(Extracted records)
________________________

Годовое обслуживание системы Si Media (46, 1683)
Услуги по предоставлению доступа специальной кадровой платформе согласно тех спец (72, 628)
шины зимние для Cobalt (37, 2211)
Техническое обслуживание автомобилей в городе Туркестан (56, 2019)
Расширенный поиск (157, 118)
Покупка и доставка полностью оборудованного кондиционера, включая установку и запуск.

________________________

Reproduce every line of the material above without changing anything.

Answer –
Годовое обслуживание системы Si Media (46, 1683)
Услуги по предоставлению доступа специальной кадровой платформе согласно тех спец (72, 628)
шины зимние для Cobalt (37, 2211)
Техническое обслуживание автомобилей в городе Туркестан (56, 2019)
Расширенный поиск (157, 118)
Покупка и доставка полностью оборудованного кондиционера, включая установку и запуск.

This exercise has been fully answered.